A shutter at the house twitches behind her, but there’s no other sign of life. Mary and Joseph continue grinning their ghoulish smiles and Baby Jesus rests amiably in his manger. Maisie looks uncertain and a bit terrified, so I take the lead.
“Thanks, we’ll think about it,” I say. “I believe they’ll be discussing this nativity scene at the next City Council meeting, and I’ll be sure to bring it up then.”
With a nod, we pass by the woman, who’s turned to accost the next set of spectators. Meanwhile, Maisie holds tight to my elbow.
“Thanks for handling that,” she says in a slightly shaken voice. “That woman was a little scary.”
I pat her hand.
“I know. There are a lot of crazies out there, even here in our little town.”
My girl nods gratefully, bu
t then turns to me.
“But why are you going to be at the City Council meeting?” she asks. “What’s going on that’s so important? Are you really going just to protest this nativity scene? Should I go?”
I laugh. I’m going because I’ve just gotten in my first batch of organic supplements, and I’m applying for a permit to sell them in a new shop in town. Of course, the supplements will also be sold from behind the counter at the gym, but I also want something more serious. I don’t want these supplements to seem like homemade remedies that a grandma concocted from a witch’s brew. I want them to be legit, with a real store, and real branding, because that’s the only way they’re going to take off.
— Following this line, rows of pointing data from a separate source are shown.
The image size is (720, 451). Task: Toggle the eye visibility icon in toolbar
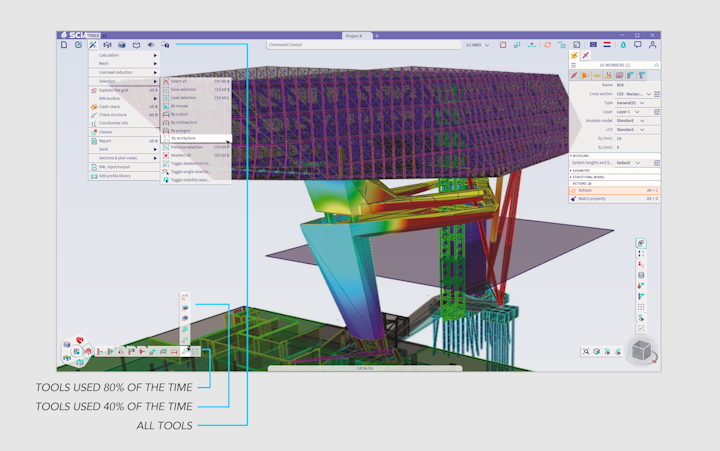click(x=151, y=45)
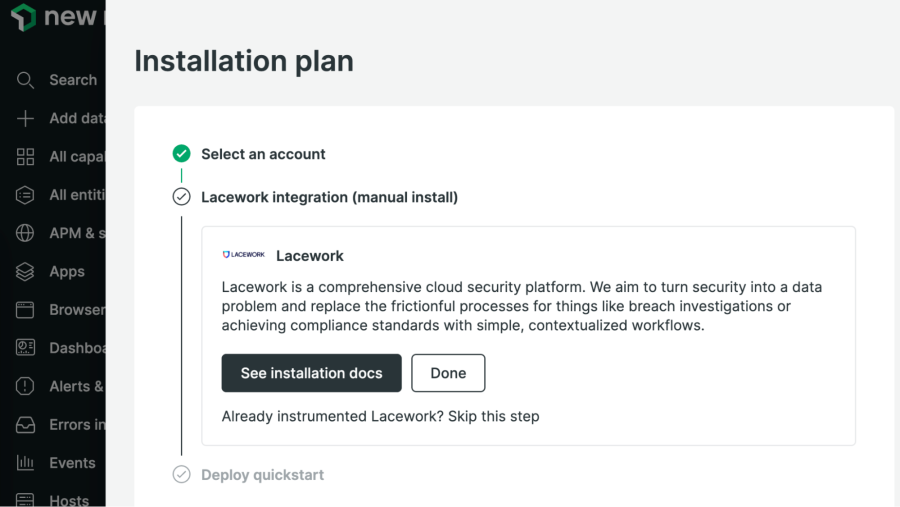Image resolution: width=900 pixels, height=507 pixels.
Task: Select the Dashboards icon in sidebar
Action: (x=25, y=348)
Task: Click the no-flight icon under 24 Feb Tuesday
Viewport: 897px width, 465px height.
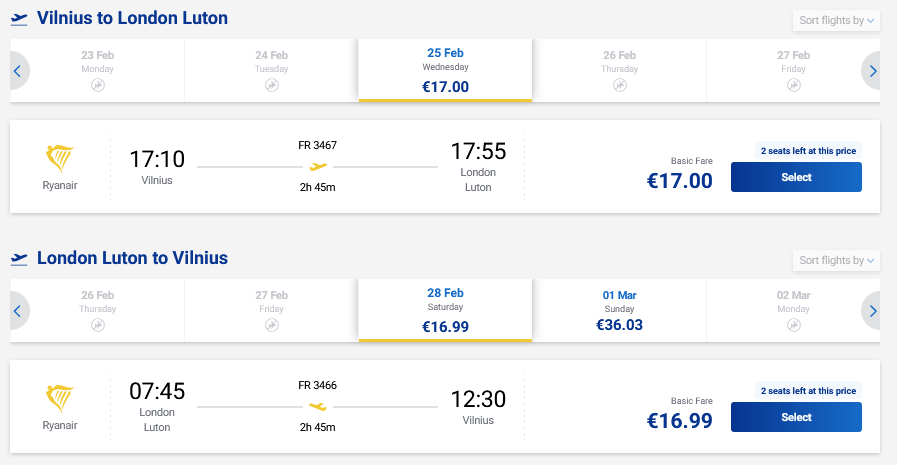Action: point(272,86)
As a result, I purchased a small store space downtown, and we’re setting up shop. I’ve already hired an employee to work retail, and the contractor’s there right now getting things ready for our Grand Opening. But I haven’t told anyone yet, not even Maisie, because I need a license to operate first. That’s going to be taken care of at the next City Council meeting, and I can’t wait to let her know the news. I’m practically bursting with excitement but manage to hide my pounding heart. I want it to be a surprise, and I want to see my girl’s face lit up with joy as I embark on my new venture.
“I figure there will be some interesting things at the next City Council meeting,” I say in a vague tone. “I’ll tell you more about it later, when it’s not so cold.”
Maisie’s about to say something, but then we come upon the grandest display of all. There’s a huge Santa in his sled perched on the roof of a two-story house, with one arm raised in the air to say hello. Eight reindeer outlined in sparkling lights prance before him, and buzzy Christmas music plays from hidden speakers.
“Oh my gosh, this is so amazing!” squeals Maisie. “Look, there’s fake snow too!”
Sure enough, the homeowner has hidden snowblowers among the bushes, and geysers of white confetti float into the air before swirling around and settling about our shoulders like the real thing.